Sur le plan financier, la situation s’est brutalement tendue.
Les ressources fiscales affectées à l’ADANC ont diminué, tandis que les charges ont explosé sous l’effet des soutiens répétés aux compagnies aériennes déficitaires.
Après des années de relative aisance, l’équilibre financier est désormais menacé, remettant en cause la capacité de l’agence à maintenir ses interventions au même niveau.
La chambre est claire : sans réforme de la gouvernance et clarification des missions, toute extension du rôle de l’ADANC serait irresponsable.
Continuité pays : dérives sociales, coûts incontrôlés et absence de ciblage
Le dispositif d’aide à la continuité pays, créé en 2012 comme mesure transitoire, est devenu un gouffre budgétaire permanent.
Destiné initialement aux résidents des communes insulaires, il finance une partie des billets aériens vers la Grande Terre.
Entre 2019 et 2024, ce dispositif a coûté près de 2,9 milliards de francs CFP à la puissance publique.
Dans le même temps, le nombre de bénéficiaires a dépassé la population réellement éligible, révélant des failles majeures de contrôle.
Acceptation laxiste des attestations d’hébergement, absence de vérification croisée avec les aides provinciales, délégation de gestion à un opérateur aérien privé : tous les ingrédients d’une dérive étaient réunis.

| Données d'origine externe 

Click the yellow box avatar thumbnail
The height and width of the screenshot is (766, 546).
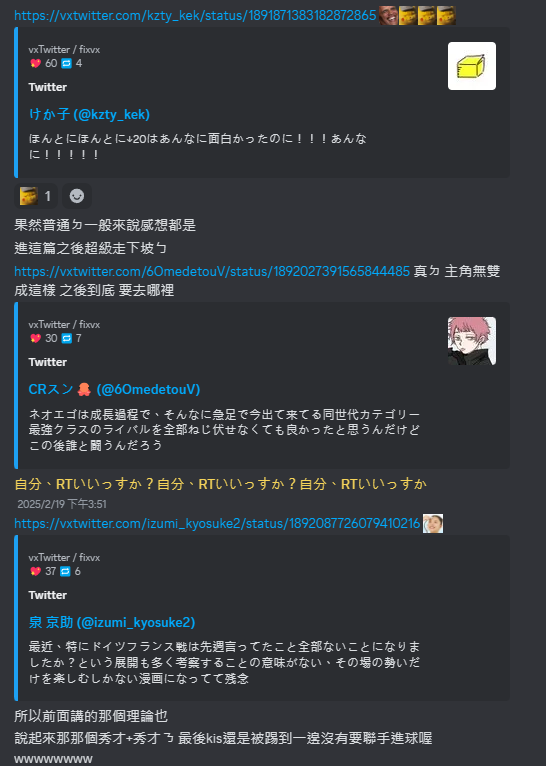pos(472,66)
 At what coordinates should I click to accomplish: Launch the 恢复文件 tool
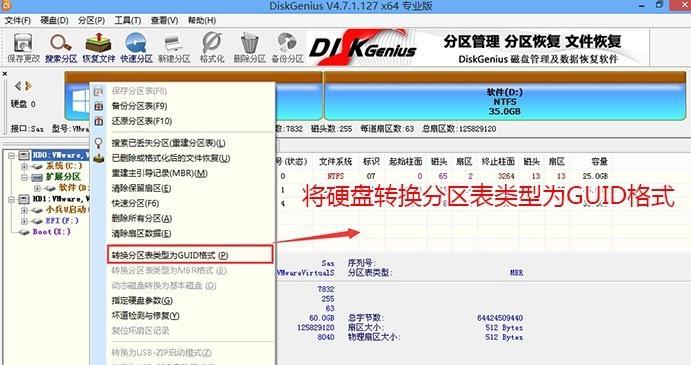pyautogui.click(x=99, y=48)
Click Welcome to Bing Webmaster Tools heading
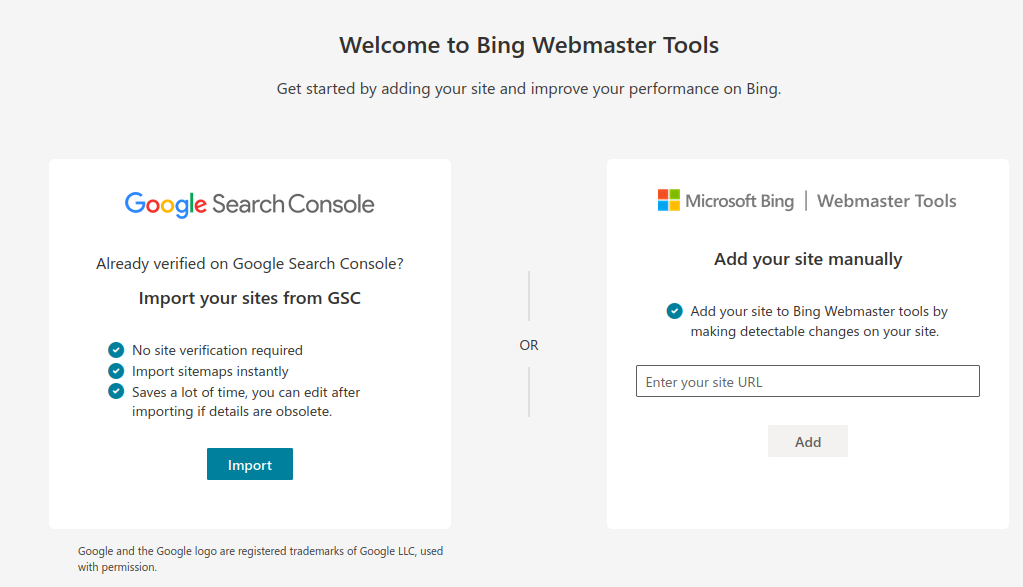 pyautogui.click(x=529, y=45)
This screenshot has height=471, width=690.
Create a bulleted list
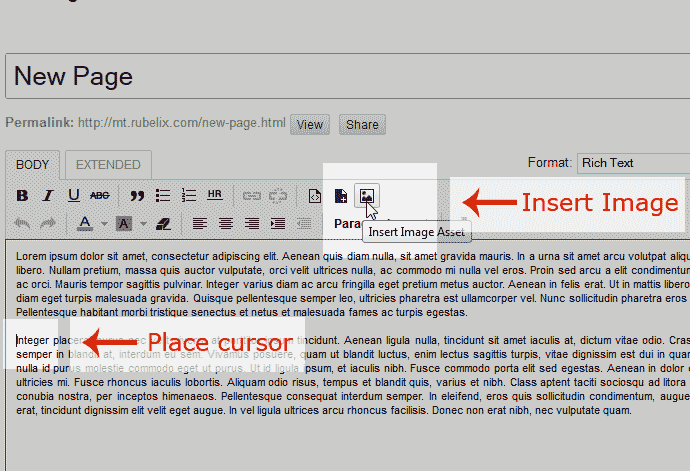click(x=163, y=195)
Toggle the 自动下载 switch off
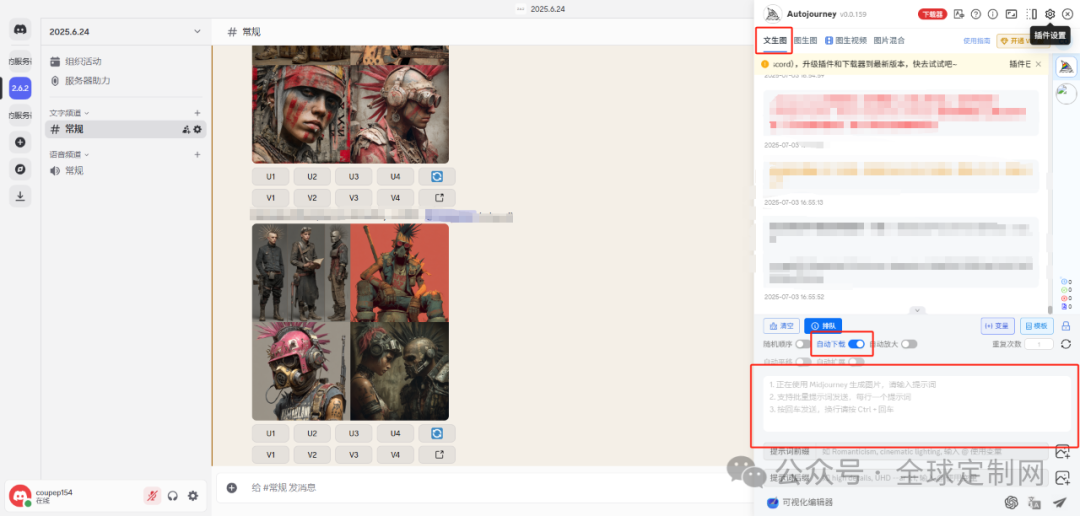 [856, 344]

La chambre estime le surcoût injustifié à environ 100 millions de francs CFP par an sur les dernières années contrôlées.
Pire encore, les droits ont été prorogés sans base réglementaire, exposant la collectivité à un risque juridique sérieux.

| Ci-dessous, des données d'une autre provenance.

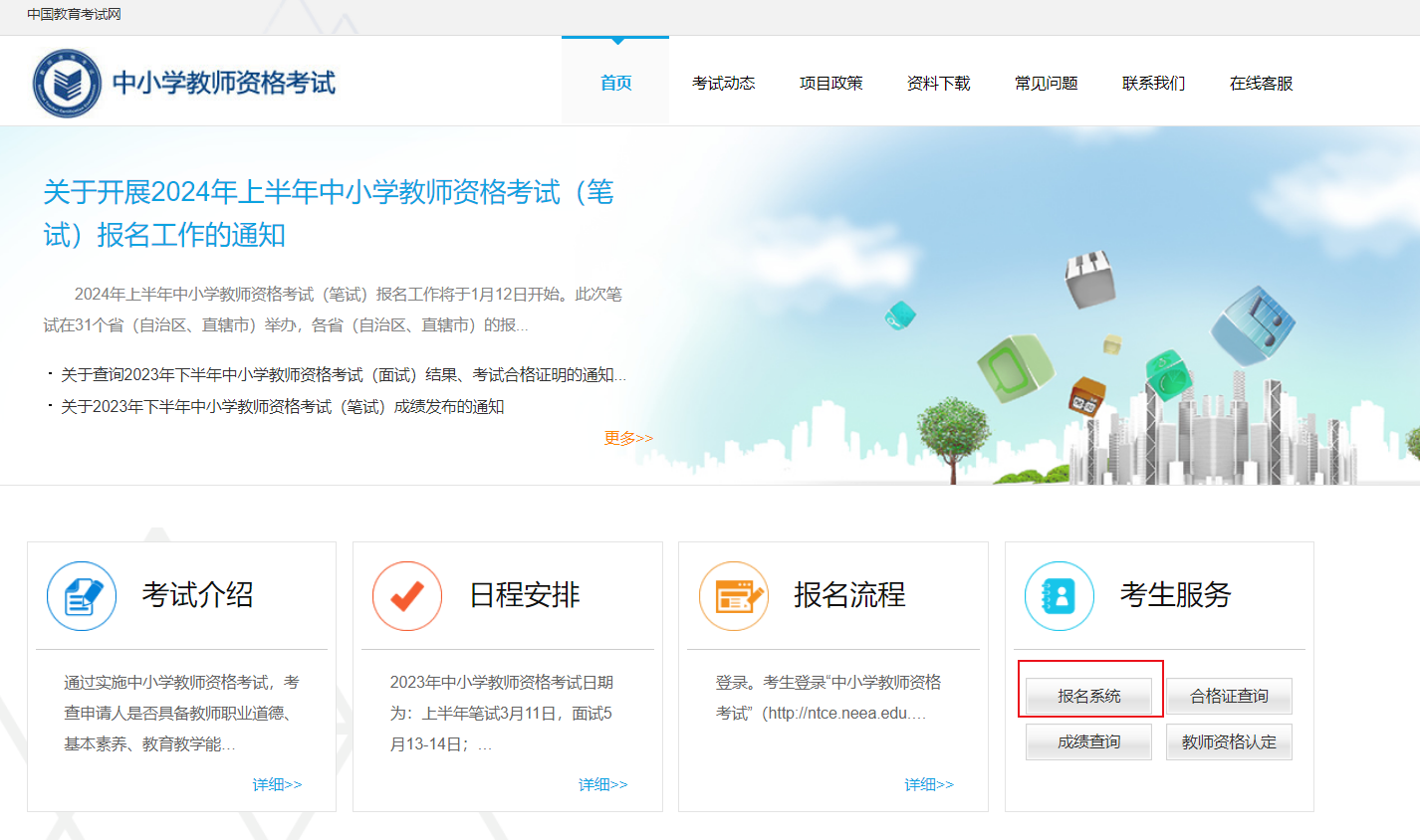Viewport: 1420px width, 840px height.
Task: Click the 合格证查询 button
Action: point(1229,696)
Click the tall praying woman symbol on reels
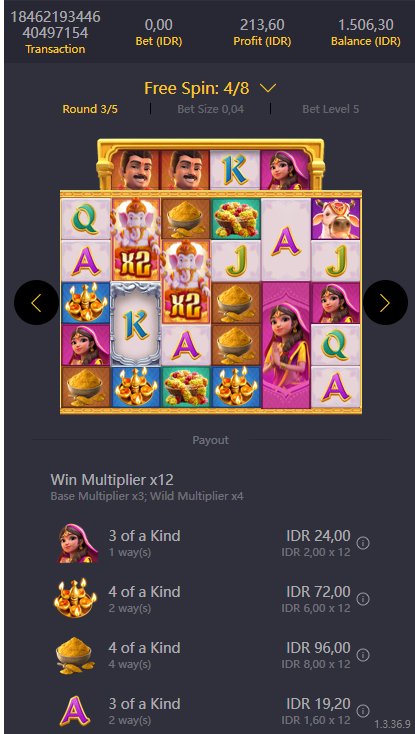Screen dimensions: 415x734 coord(285,345)
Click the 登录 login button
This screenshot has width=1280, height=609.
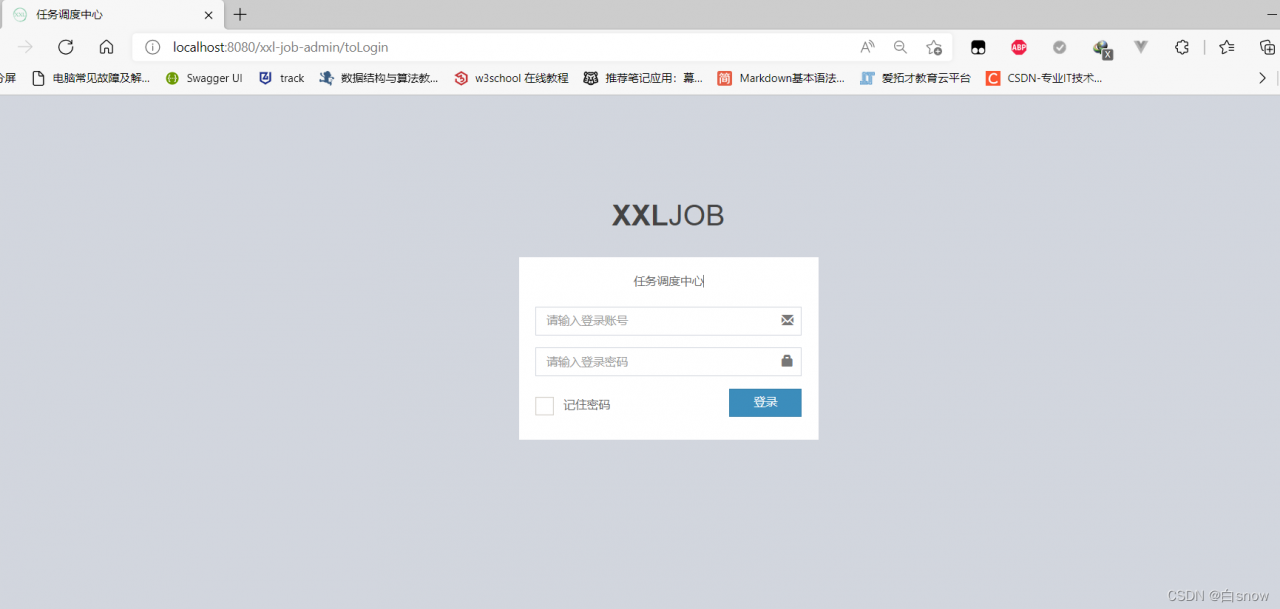point(764,402)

La réforme adoptée en juillet 2025 corrige partiellement ces excès, mais le cœur du problème demeure : une aide sociale sans condition de ressources, sans ciblage des motifs de déplacement et sans contrôle effectif.
Lignes à faible trafic : un soutien coûteux, peu efficace et jamais évalué
Autre pilier de la continuité territoriale : le soutien aux lignes aériennes domestiques structurellement déficitaires.
Entre 2019 et 2024, 1,76 milliard de francs CFP d’aides publiques ont été versés pour maintenir certaines dessertes.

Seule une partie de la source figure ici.